**Tasks for this exercise**.
A. Translate this sentence from the leak write-up into Spanish: "This system randomly generates compliance reports."
B. Answer these questions using the leak write-up:
(i) How many hardcoded AWS keys does it list?
(ii) What size is the production database dump?
(iii) Since what year has the hardcoded root database password gone unchanged?
C. Write the next part of the write-up on the repository leak, starting after its final line.

**Text**.
+++++
Meanwhile in their private repos:
- 12,847 abandoned projects nobody remembered
- 10,247 hardcoded AWS keys
- 14,892 API tokens in config files
- 6,543 passwords in plain text
- 1 executive’s personal Stripe account credentials
- 1 complete production database dump (unencrypted)
- 1 hardcoded root database password (unchanged since 2014)
Our Personal Favorites from the Leak:
File: internal/executive-suite/ceo-dashboard/config.yml
# This is my personal AWS account
# DO NOT SHARE
# I mean it
stripe_api_key: "sk_live_[REDACTED]"
personal_email_password: "Password123!" # I know, I know...
File: services/compliance/audit-system/README.md
# Compliance Audit System
This system randomly generates compliance reports.
The actual security audits are just Lorem Ipsum text.
Nobody actually reads these anyway.
If anyone audits us, they'll never know.
Implementation notes: Don't test this or you'll find out it's fake.
File: database-backups/production/README.txt
PRODUCTION DATABASE DUMP
Size: 47GB (UNENCRYPTED)
Contains: Complete customer data + all payment information
Password: (same as last year - remember, it's "correcthorsebatterystaple"
Location: Synced to personal Dropbox folder
Sync date: Last sync 3 minutes ago to: [email protected]
The Security Theater Awards
Best Performance of “We Take Security Seriously”
+++++
**Dataset section**.
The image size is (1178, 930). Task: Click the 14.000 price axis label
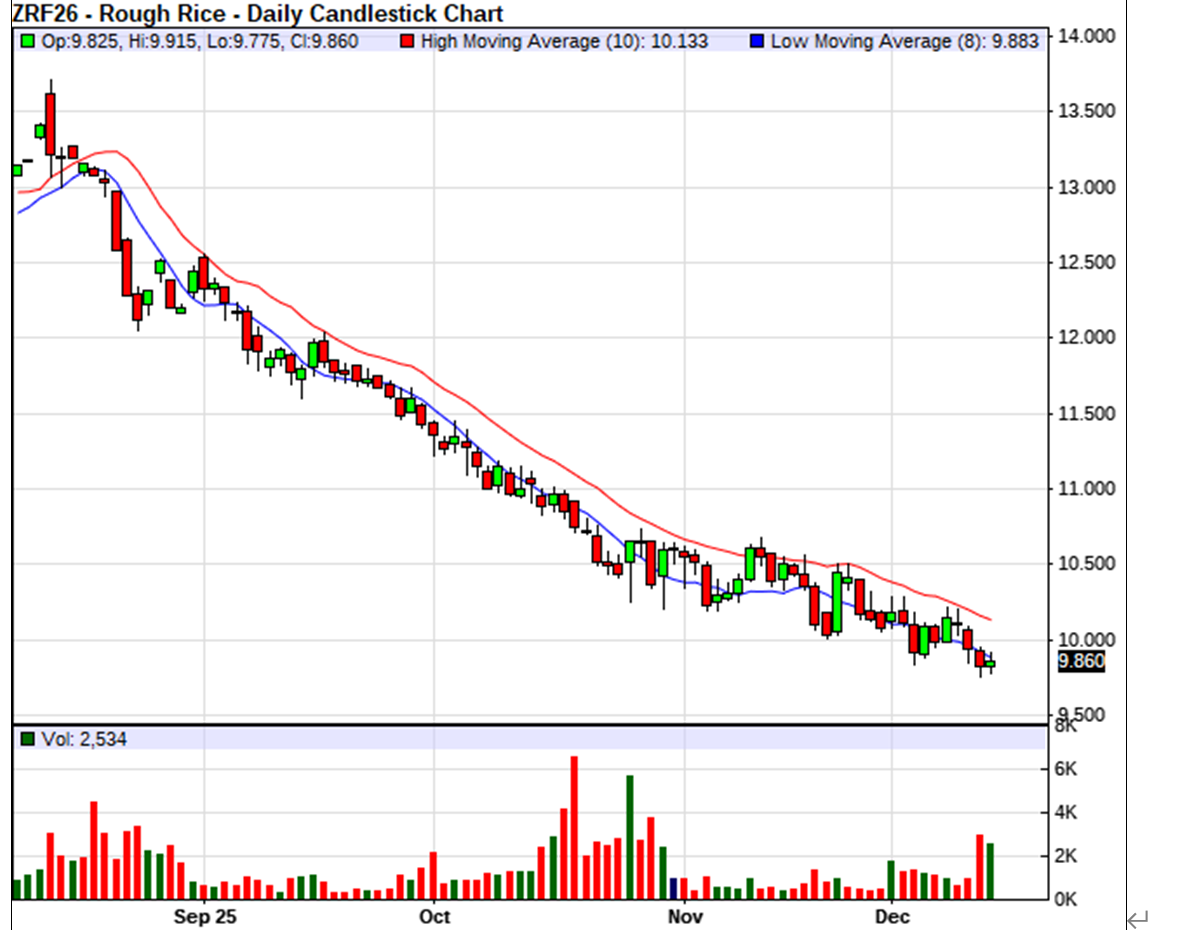point(1085,36)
+++++
**Answers to each task**.
A. Este sistema genera informes de cumplimiento de forma aleatoria.

B.
(i) 10,247
(ii) 47GB
(iii) 2014

C.
Red Hat for maintaining 28,000+ private repositories while hardcoding enough credentials to compromise their entire infrastructure.
Most Ironic Statement
“Red Hat: Securing Open Source” (Actual tagline, found in 847 internal documents)
Best Comedy Timing
October 1, 2025: The day the “enterprise open source” company’s private code gets stolen by an organized criminal group called “Crimson Collective.” Even the hacker name is more creative than their security practices.
What Red Hat Should Have Done (But Didn’t)
Secrets Management (What They Recommend for Customers)
- Use HashiCorp Vault
- Implement environment variables
- Audit all credentials regularly
- Rotate keys frequently
- Never commit secrets to git
Secrets Management (What Red Hat Actually Did)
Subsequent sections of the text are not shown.